Document:
## Begin

You are viewing a plain text version of this content. The canonical link for it is here.
Posted to solr-user@lucene.apache.org by Robert Hume <rh...@gmail.com> on 2017/05/24 20:19:48 UTC
[Simplified my question] How to enhance solr.StandardTokenizerFactory?
(was: Why is Standard Tokenizer not separating at this comma?)
Hi,
Following up on my last email question ... I've learned more and I
simplified by question ...
I have a Solr 3.6 deployment. Currently I'm using
solr.StandardTokenizerFactory to parse tokens during indexing.
Here's two example streams that demonstrate my issue:
Example 1: `bob,a-z,000123,xyz` produces tokens ... `|bob|a-z|000123|xyz|`
... which is good.
Example 2: `bob,a-6,000123,xyz` produces tokens ... `|bob|a-6,000123|xyz|`
... which is not good because users can't search by "000123".
It seems StandardTokenizerFactory treats the "6,000" differently (like it's
currency or a product number, maybe?) so it doesn't tokenize at the comma.

## End

Supplied information:
## Begin

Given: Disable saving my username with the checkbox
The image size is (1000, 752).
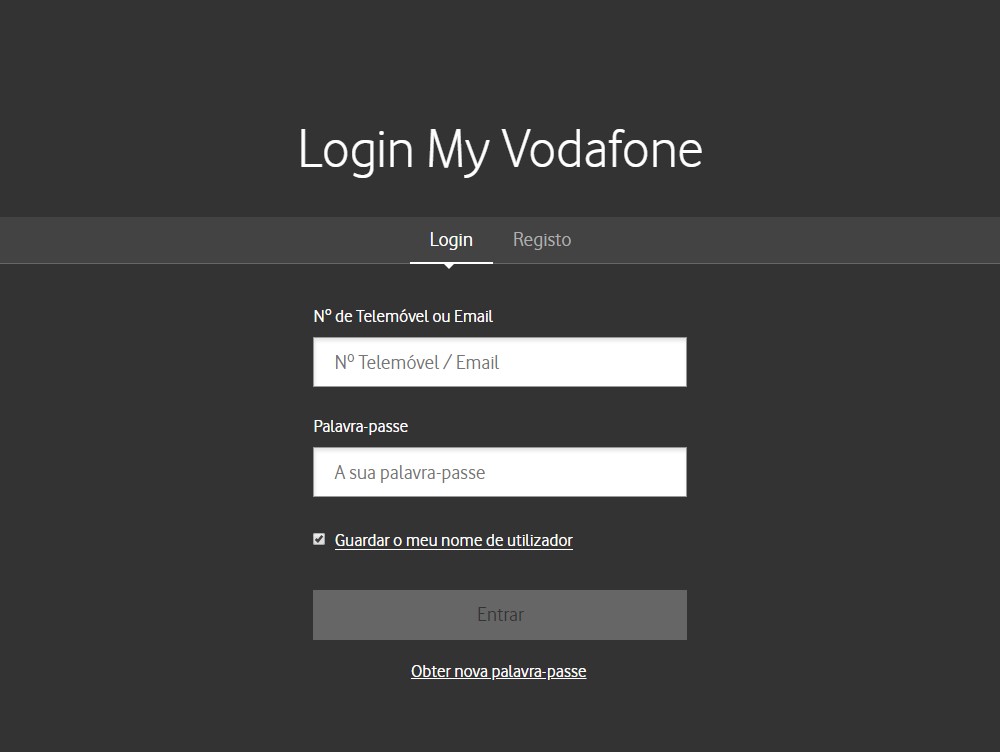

## End

Set exercise 1:
Extract everything in the Solr post from "You are viewing" down to "which is good.", word for word.
Set exercise 2:
Which version of Solr is the deployment described in the Solr post running?
The material after the Solr post is separate from it.

Output 1:
You are viewing a plain text version of this content. The canonical link for it is here.
Posted to solr-user@lucene.apache.org by Robert Hume <rh...@gmail.com> on 2017/05/24 20:19:48 UTC
[Simplified my question] How to enhance solr.StandardTokenizerFactory?
(was: Why is Standard Tokenizer not separating at this comma?)
Hi,
Following up on my last email question ... I've learned more and I
simplified by question ...
I have a Solr 3.6 deployment. Currently I'm using
solr.StandardTokenizerFactory to parse tokens during indexing.
Here's two example streams that demonstrate my issue:
Example 1: `bob,a-z,000123,xyz` produces tokens ... `|bob|a-z|000123|xyz|`
... which is good.

Output 2:
Solr 3.6.